Elle permet également à l’agriculteur de connaître les limites exactes de sa parcelle, afin d’éviter aussi les différends terriens entres producteurs, et même de faire la simulation prévisionnelle des récoltes, poursuit-il.
‘La dernière innovation de notre start-up est la possibilité donnée à des exploitants agricoles qui résident à l’étranger de garder un œil et de faire un suivi de leur exploitation. Et ce, grâce à une plateforme que nous avons développé en ligne où il y a des rapports de visite agronomique. Et même la possibilité d’effectuer une visite de son champ avec des images en 3D grâce à des casques de réalité virtuelles’.
L’Agro-business de A à Z
Même si le modèle économique de sa start-up semble être basé sur l’utilisation de drones et des technologies, fort de ses atouts d’ingénieur agricole, Karim s’est également positionné sur la chaîne de l’agro-business : de la production à la commercialisation.
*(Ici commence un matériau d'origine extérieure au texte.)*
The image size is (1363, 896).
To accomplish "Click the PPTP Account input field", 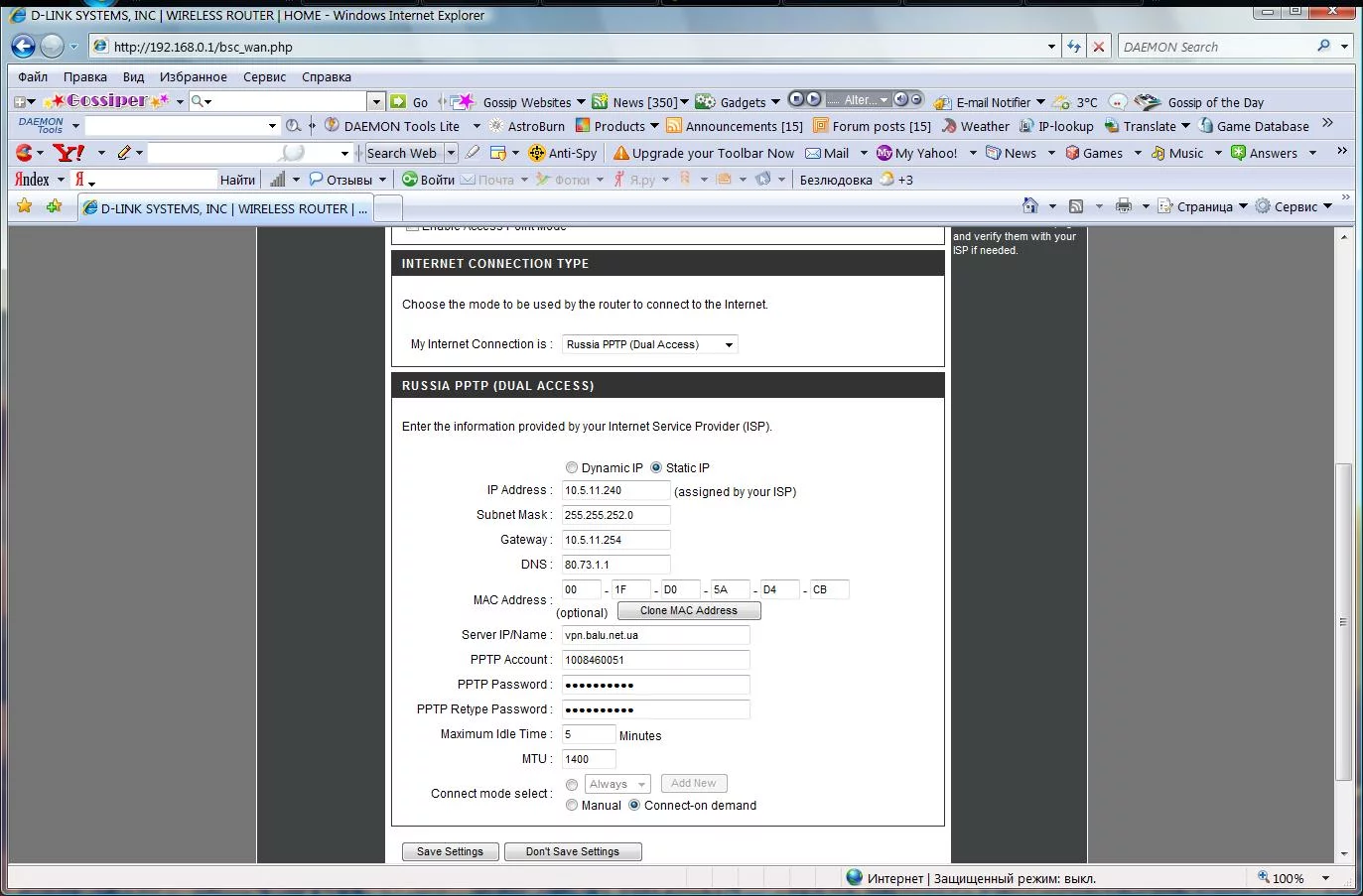I will (655, 660).
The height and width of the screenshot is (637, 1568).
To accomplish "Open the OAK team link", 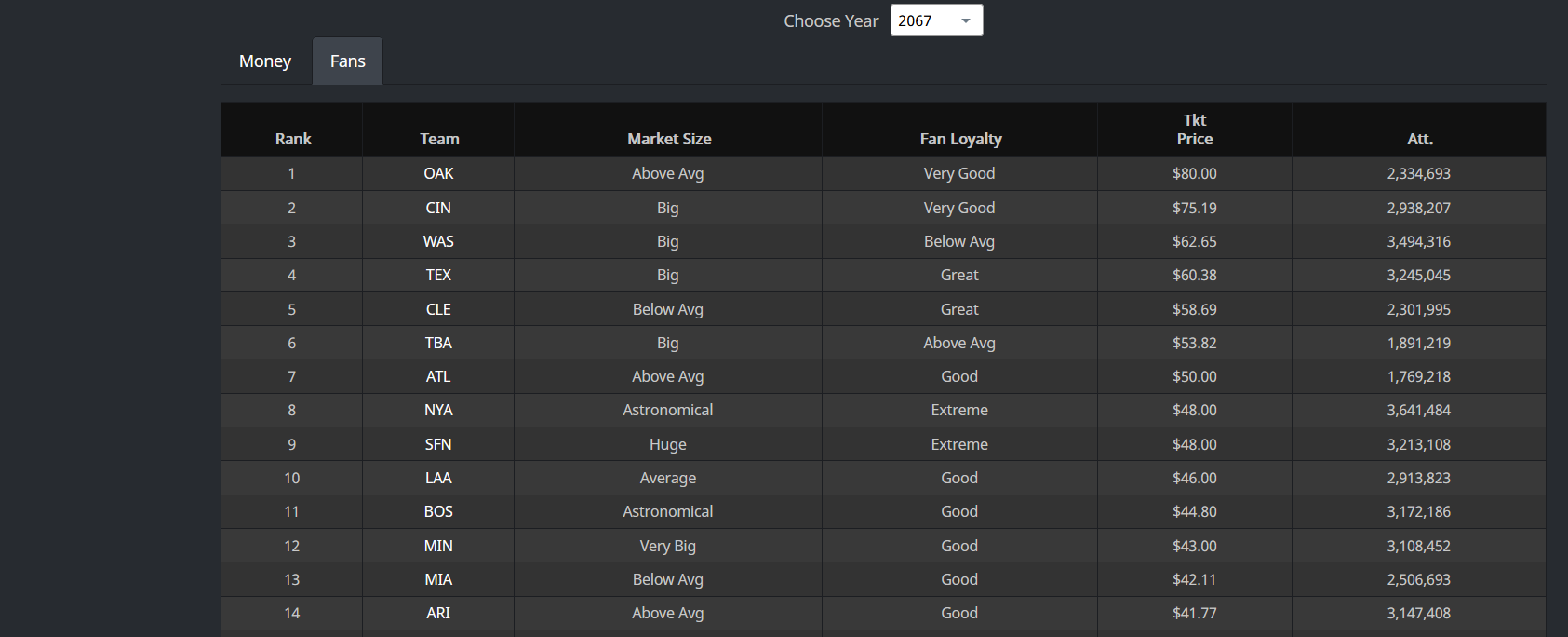I will [x=438, y=174].
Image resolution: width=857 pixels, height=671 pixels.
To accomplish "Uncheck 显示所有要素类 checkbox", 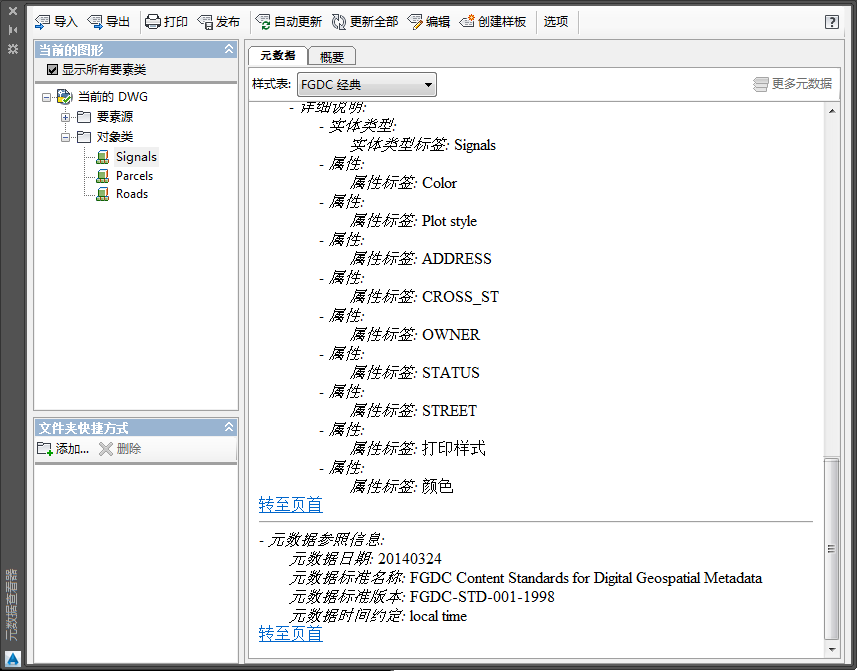I will coord(52,69).
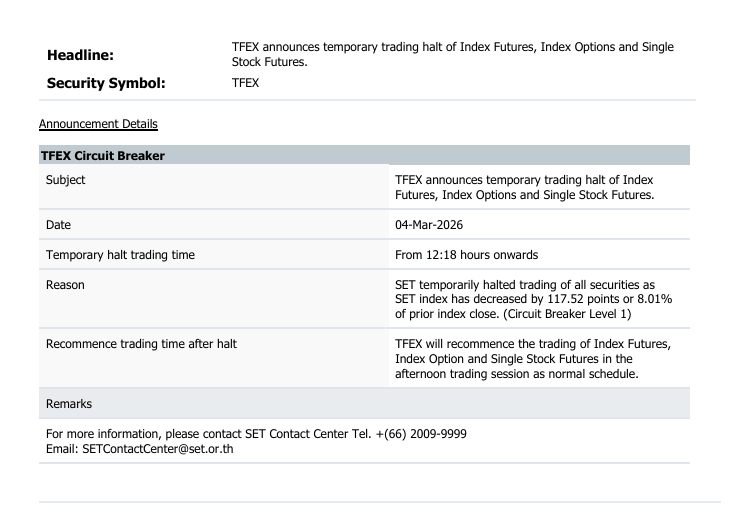
Task: Click the SETContactCenter@set.or.th email address
Action: click(140, 448)
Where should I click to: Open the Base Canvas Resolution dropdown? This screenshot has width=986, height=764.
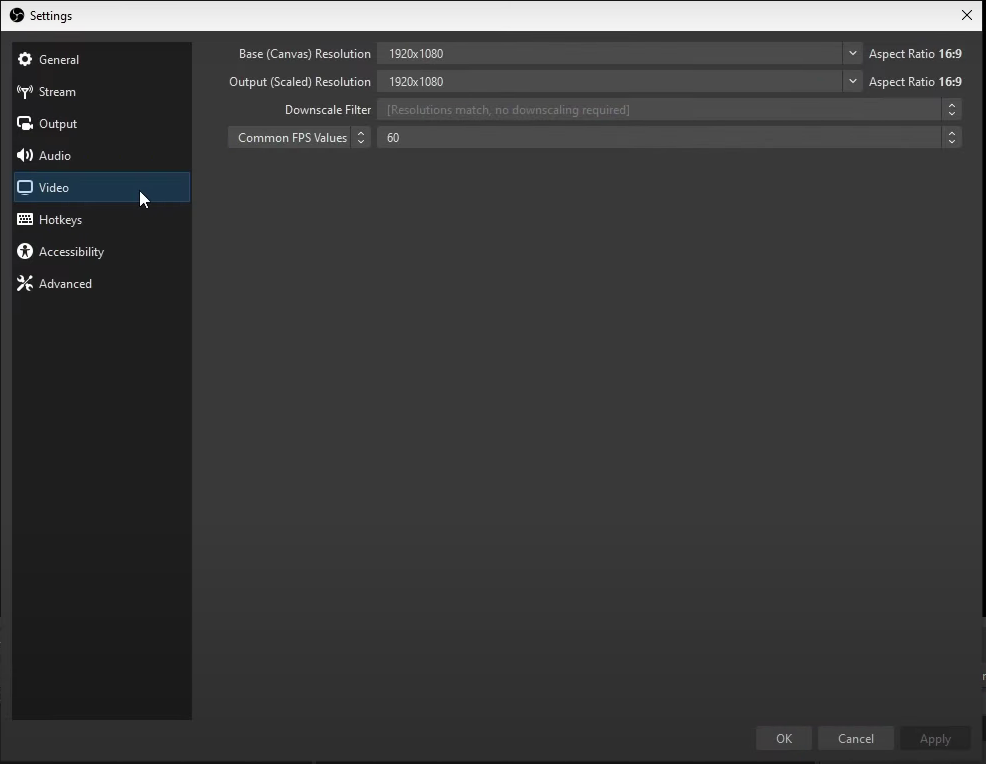pyautogui.click(x=852, y=53)
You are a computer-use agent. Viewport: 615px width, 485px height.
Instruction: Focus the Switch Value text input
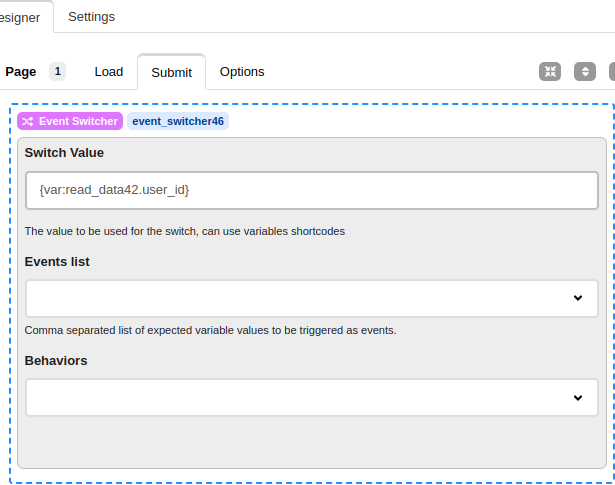point(311,190)
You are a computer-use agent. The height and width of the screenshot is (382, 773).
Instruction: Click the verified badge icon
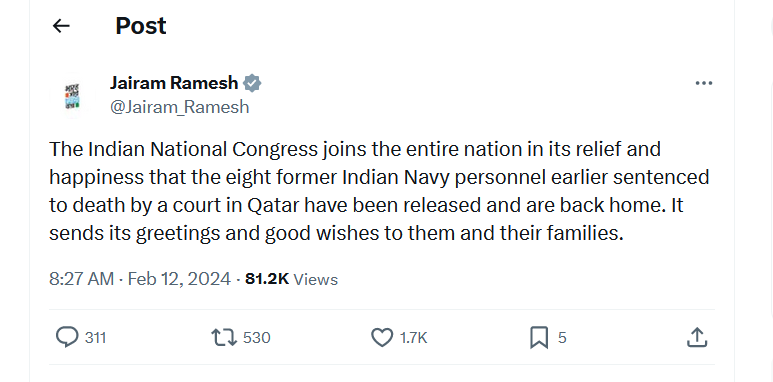coord(252,84)
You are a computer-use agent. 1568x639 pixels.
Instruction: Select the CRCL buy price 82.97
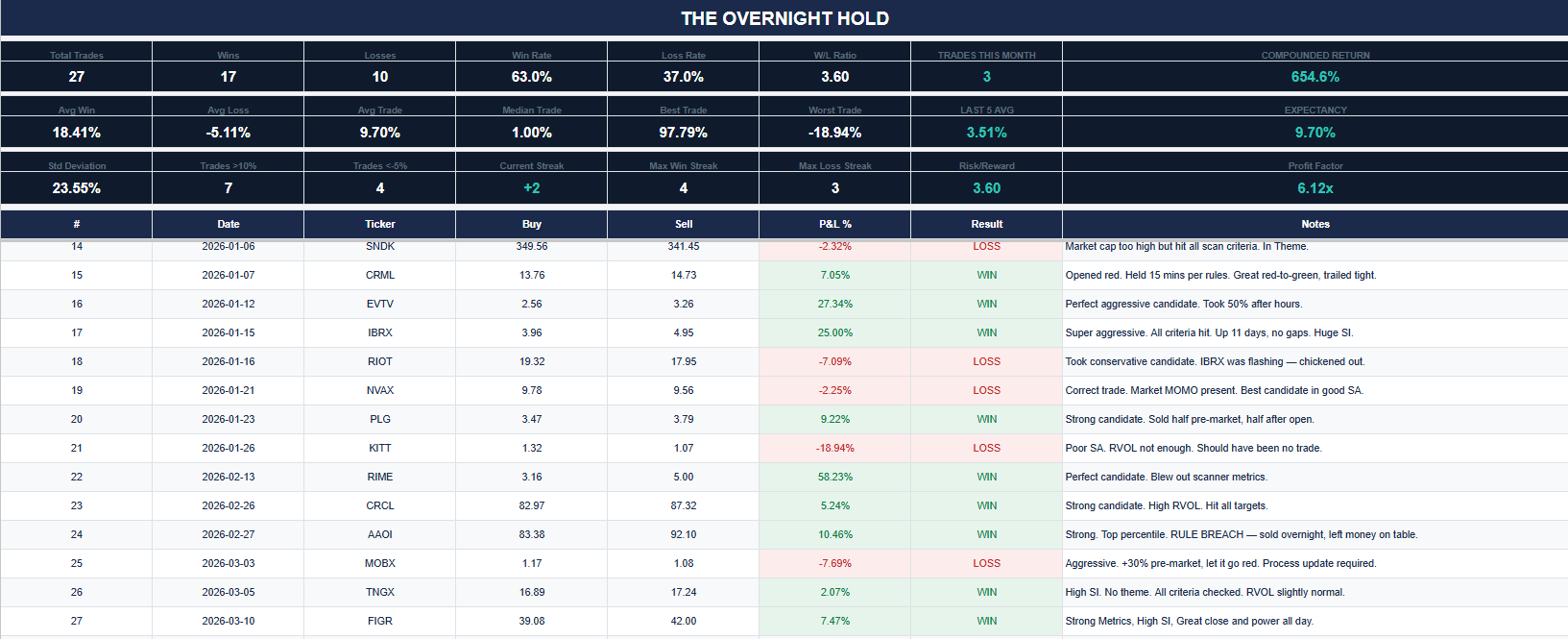(531, 505)
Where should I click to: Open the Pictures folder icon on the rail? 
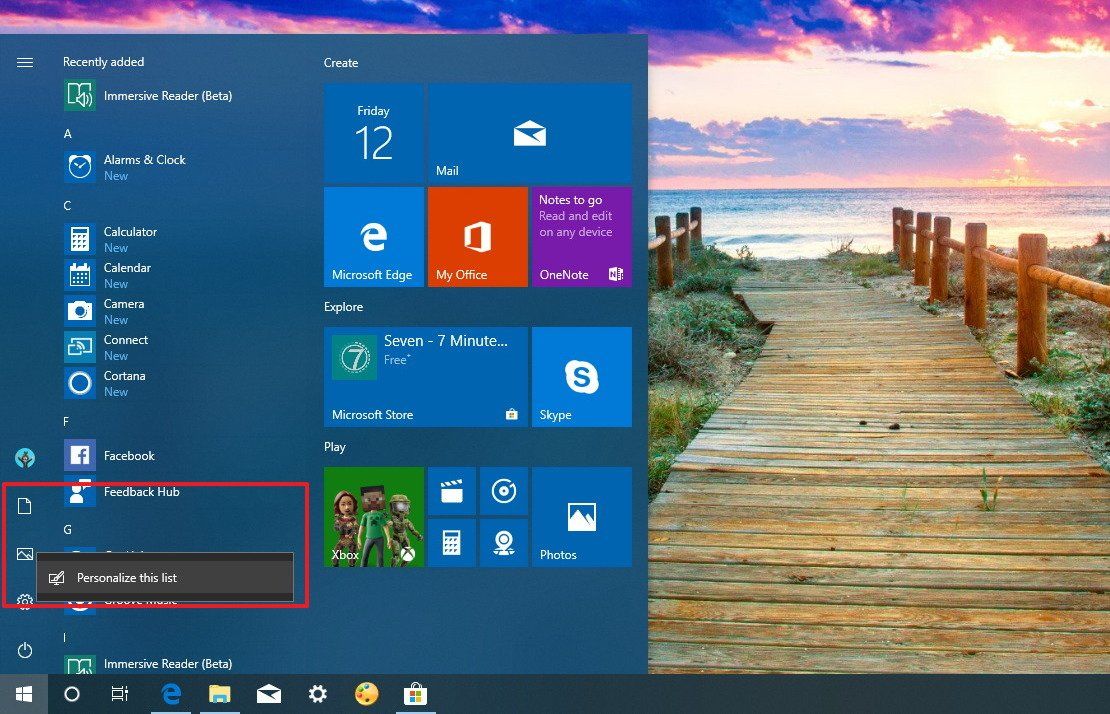(x=25, y=553)
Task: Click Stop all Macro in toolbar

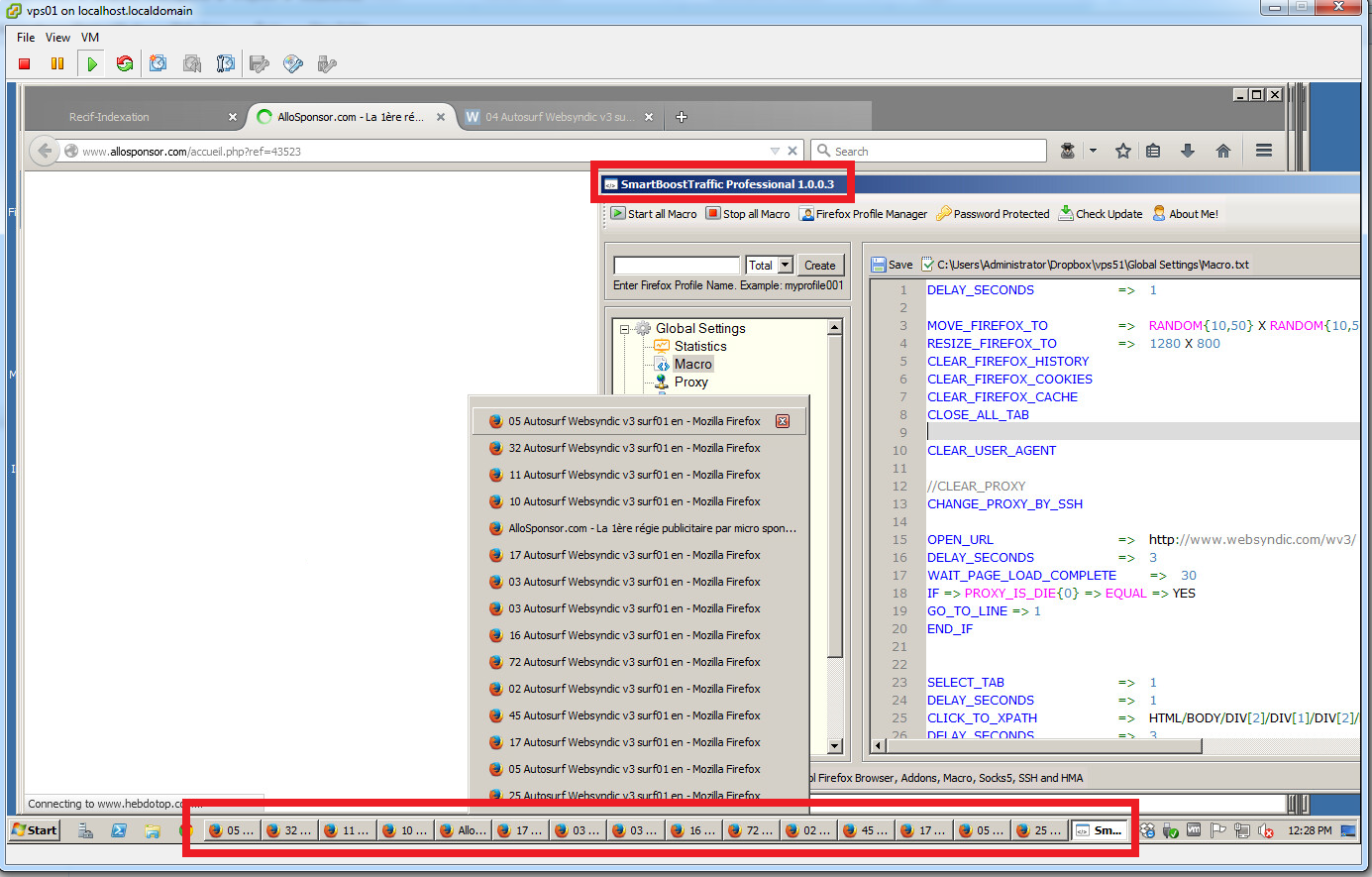Action: pyautogui.click(x=748, y=214)
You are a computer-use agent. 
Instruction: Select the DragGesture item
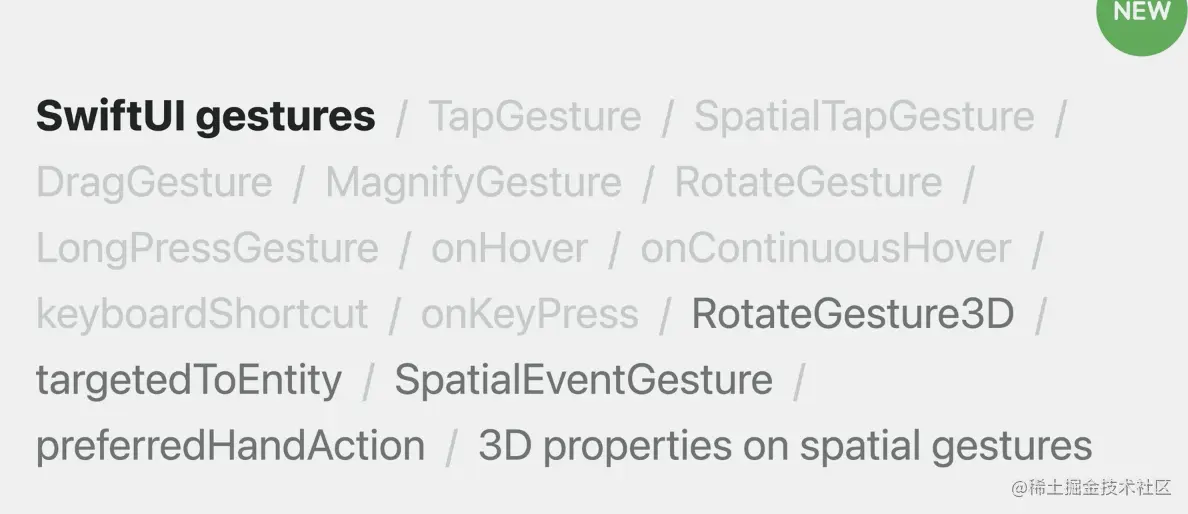(154, 183)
‘Pour diversifier le modèle, nous livrons des intrants agricoles après évaluation de leur qualité aux producteurs que nous suivons, explique-t-il. Et ce n’est pas tout, nous avons également développé une marque pour permettre d’écouler la production de ces plantations et leur permettre d’optimiser les revenus’.
‘Finalement, nous nous retrouvons dans un modèle circulaire où nous aidons le producteur depuis la production jusqu’à la commercialisation’, conclut-il.
Aboubacar Karim, un jeune qui sait surmonter ses difficultés entrepreneuriales
Les difficultés n’épargnent aucun entrepreneur. Et Aboubacar Karim n’a pas fait exception. Mais celui-ci a su les surmonter pour construire son entreprise. Des expériences qu’il n’hésite pas de partager comme ‘ses leçons entrepreneuriales’ avec ses congénères.
Les défis rencontrés au lancement de l’entreprise ont été de divers ordres, nous dit-il. Au niveau du financement, nous avons pu palier cette situation en vendant des produits où l’investissement n’était pas élevé pour pouvoir engranger des fonds pour ensuite l’investir dans le projet entrepreneurial. ‘J’ai par exemple vendu des vêtements jeans, des poulets, et fait de petits métiers pour avoir des bénéfices et ensuite l’injecter dans le projet’.
Le second défi a été celui de la nouvelle technologie. ‘Sous nos cieux, les gens ne sont pas toujours réactifs aux nouvelles technologies et pour cela, nous avons dû faire beaucoup de promotion de notre entreprise pour montrer que les drones peuvent être utilisés en agriculture, ce que beaucoup ne croyaient pas’.
‘Notre jeune âge a failli nous coûter à nos débuts puisque des gens pensaient qu’on manquait d’expérience. Ce que nous avions pallié par le travail bien fait et les bons résultats pour les clients qui nous ont fait confiance au début’.
Éviter l’incantation, élargir son réseau, se former : ses crédos
Malgré le début promoteur, Karim garde la tête sur les épaules. Pour lui, d’autres jeunes peuvent autant faire comme lui s’ils ont une grande vision. ‘Il faut penser le futur et éviter de se limiter’, défend-il.
‘Il est important de ne pas se limiter à la seule incantation « Je vais faire, je veux faire ». Il faut réellement démarrer. Il faut commencer, car c’est ce qui vous permettra de connaître les réalités du domaine dans lequel vous voulez évoluer. Même si c’est difficile, il faut persévérer’.
Le jeune entrepreneur reconnaît également l’importance du réseau. ‘Il faut élargir son réseau, car c’est un atout qui vous permet d’avoir des conseils de devanciers, du financement, etc.’.
‘Au-delà de tout, il faut se mettre dans une logique de formation et avoir les bases de la gestion d’une entreprise en l’occurrence, la comptabilité, la gestion des ressources humaines, le management. Car, un entrepreneur n’est pas forcément un manager. Mais pour monter l’entreprise et la faire grandir, il faut allier les styles entrepreneur & manager’.